30 noviembre, 2005
 El mandatario, Abel Pacheco, dijo que su administración ya no recibirá
El mandatario, Abel Pacheco, dijo que su administración ya no recibirá "ni un cinco" del plan fiscal, pero que insistirá en su necesidad. | ARCHIVO

Casi cuatro años de vaivén legislativo convirtieron en pesimismo el entusiasmo que hace tiempo mostraba el presidente de la República, Abel Pacheco, por el plan de reforma fiscal.

"¡Cómo voy a ser optimista. Son casi cuatro años... no podría tener optimismo ya. La cosa está fea", respondió ayer Pacheco ante una pregunta de la prensa.

El Presidente hizo el comentario días después de que un sondeo de La Nación entre diputados comprobó que el plan fiscal está a punto de fracasar por falta de apoyo de los legisladores.

"Lo he dicho claramente: no me va a tocar un cinco (quedan cinco meses de esta administración). Pero hay un egoísmo puro ante Costa Rica (...) Claro está que habría querido plata para carreteras, pero no quisieron los diputados No soy egoísta y moriré por el plan fiscal, tratando de convencerlos", comentó Pacheco.

De superar el plan fiscal las dificultades en el Congreso, elevaría en ¢180.000 millones los ingresos fiscales, según cálculos del Gobierno, que ha adoptado el proyecto como uno de sus prioridades.

Sobre el panorama para el plan fiscal, el presidente de la Asamblea Legislativa, Gerardo González, prefirió no emitir criterio. "Solo espero que lo convoque (Pacheco) en el período de sesiones extraordinarias y yo espero alargar las sesiones. El plan fiscal es un cuello de botella que impide que avancen otras iniciativas".

Contra los diputados.
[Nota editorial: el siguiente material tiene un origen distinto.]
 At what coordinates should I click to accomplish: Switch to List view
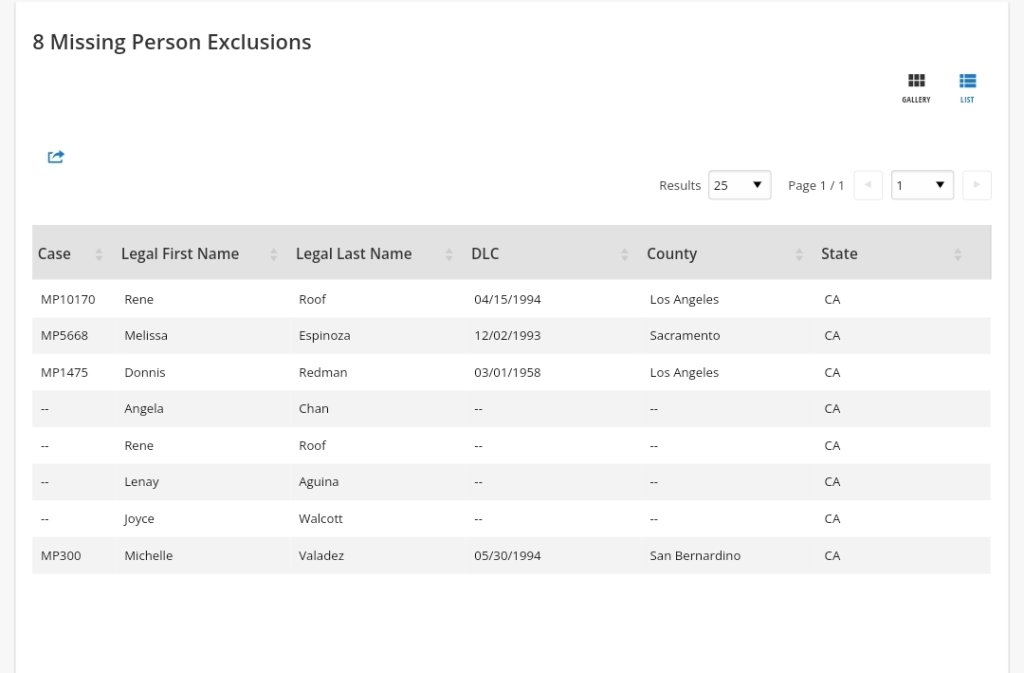tap(967, 87)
Para Pacheco, los diputados son los responsables de que el país no tenga ya dinero para infraestructura o reforzamiento de servicios sociales.
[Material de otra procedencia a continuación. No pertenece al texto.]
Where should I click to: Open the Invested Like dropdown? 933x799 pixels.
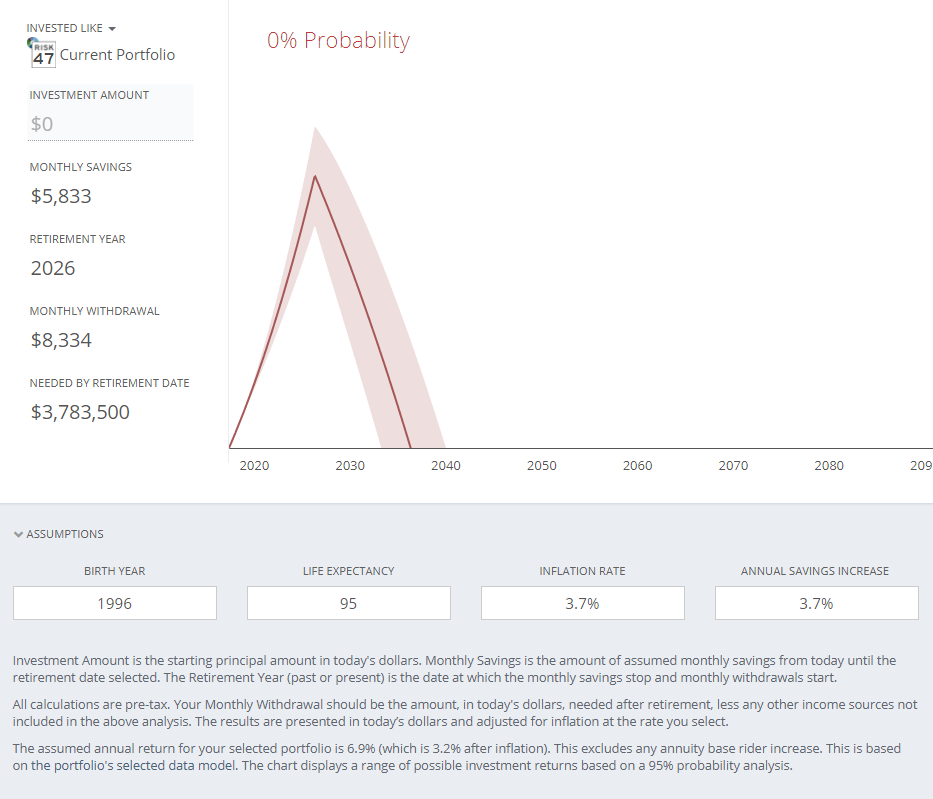point(71,28)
"Ojalá ilumine el Señor a este pueblo para que tengamos un Congreso más capaz", exclamó el Presidente, en alusión a las elecciones nacionales de febrero próximo.

Gerardo González defendió la calidad de los diputados. "El pueblo decidió que esta Asamblea Legislativa estuviera fraccionada y hubiera un abanico de opciones ideológicas y programáticas.
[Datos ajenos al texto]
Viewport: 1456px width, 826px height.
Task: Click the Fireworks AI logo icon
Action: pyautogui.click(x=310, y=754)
"Pero el hecho de que un diputado no coincida con un proyecto determinado no es irresponsabilidad o incapacidad", comentó.

Aunque Pacheco ayer no citó nombres de diputados o partidos, agregó: "Lo mío no es demagogia, como algunos que dicen defender a los pobres".

En otros momentos, ha atacado al Movimiento Libertario, activos opositores del plan.